If there be a place in this busy island which may distract the passion of youth from love to scholarship, to Ritualism, to mediaeval associations, to that sort of poetical sentiment or poetical fanaticism which a Mivers and a Welby and an advocate of the Realistic School would hold in contempt,—certainly that place is Oxford,—home; nevertheless, of great thinkers and great actors in the practical world.

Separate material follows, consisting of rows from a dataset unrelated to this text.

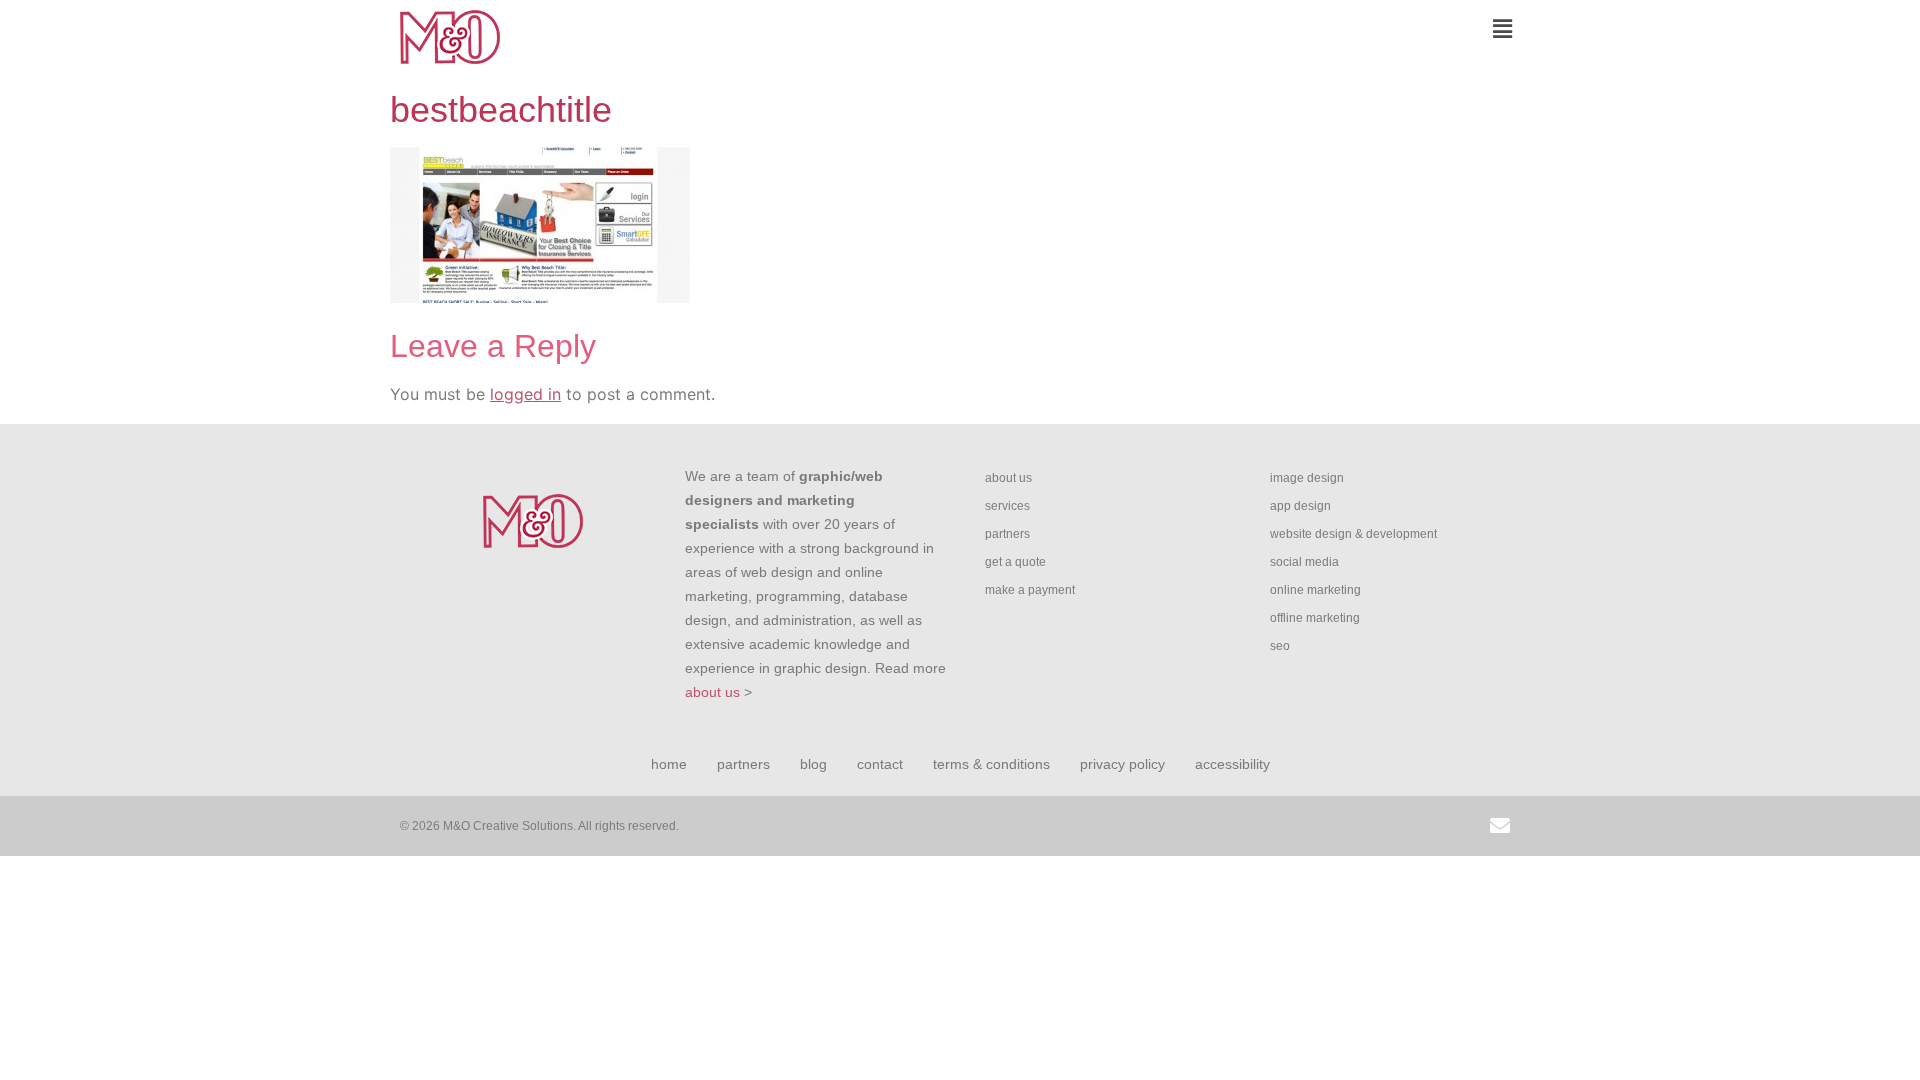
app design (1300, 506)
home (669, 764)
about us (712, 692)
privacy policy (1122, 764)
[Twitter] (1365, 826)
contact (880, 764)
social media (1304, 562)
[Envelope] (1500, 826)
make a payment (1030, 590)
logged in (525, 394)
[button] (1245, 28)
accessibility (1232, 764)
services (1007, 506)
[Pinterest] (1455, 826)
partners (1007, 534)
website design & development (1353, 534)
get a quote (1015, 562)
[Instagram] (1275, 826)
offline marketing (1315, 618)
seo (1280, 646)
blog (813, 764)
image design (1307, 478)
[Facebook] (1320, 826)
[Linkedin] (1410, 826)
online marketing (1315, 590)
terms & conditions (991, 764)
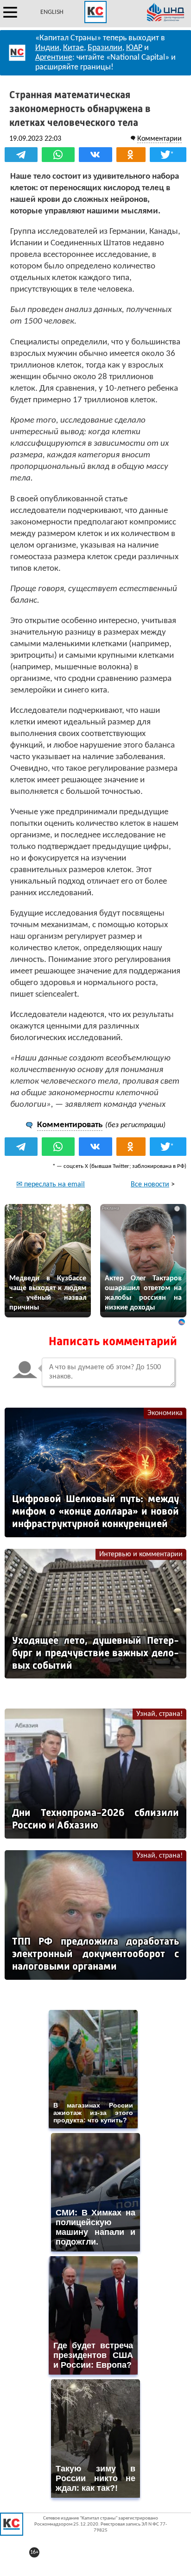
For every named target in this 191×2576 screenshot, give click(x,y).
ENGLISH (52, 12)
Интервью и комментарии (141, 1554)
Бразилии (105, 48)
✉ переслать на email (50, 1184)
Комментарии (159, 139)
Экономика (165, 1413)
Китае (73, 48)
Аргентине (53, 58)
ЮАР (134, 48)
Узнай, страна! (159, 1714)
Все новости (150, 1184)
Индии (47, 48)
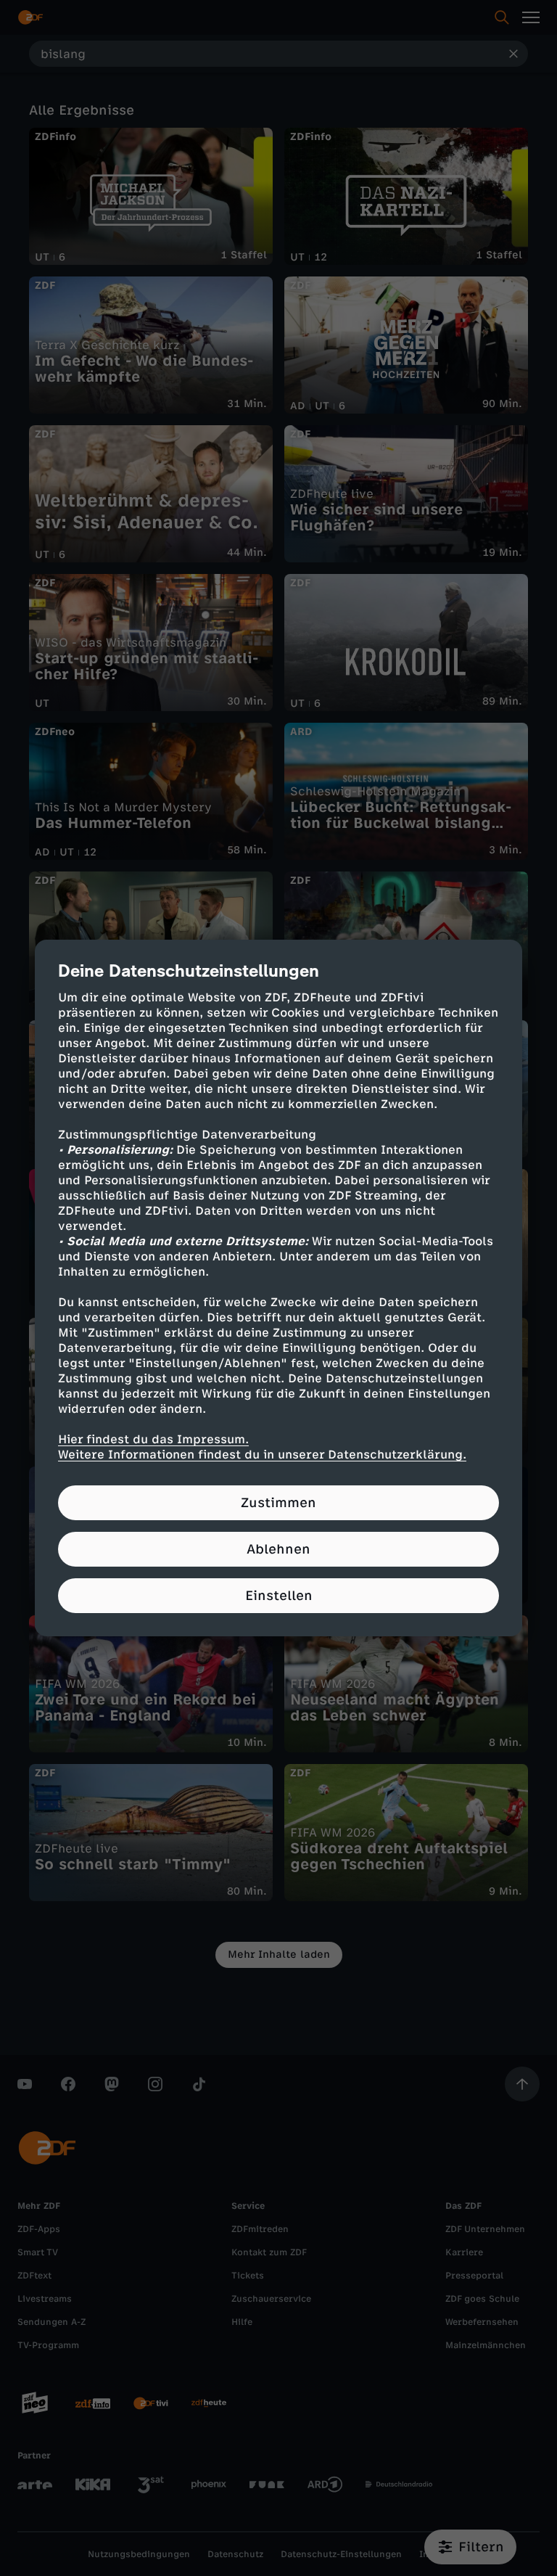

The vacation had not yet commenced, but the commencement was near at hand. Kenelm thought he could recognize the leading men by their slower walk and more abstracted expression of countenance. Among the Fellows was the eminent author of that book which had so powerfully fascinated the earlier adolescence of Kenelm Chillingly, and who had himself been subject to the fascination of a yet stronger spirit. The Rev. Decimus Roach had been ever an intense and reverent admirer of John Henry Newman,—an admirer, I mean, of the pure and lofty character of the man, quite apart from sympathy with his doctrines. But although Roach remained an unconverted Protestant of orthodox, if High Church, creed, yet there was one tenet he did hold in common with the author of the “Apologia.” He ranked celibacy among the virtues most dear to Heaven. In that eloquent treatise, “The Approach to the Angels,” he not only maintained that the state of single blessedness was strictly incumbent on every member of a Christian priesthood, but to be commended to the adoption of every conscientious layman.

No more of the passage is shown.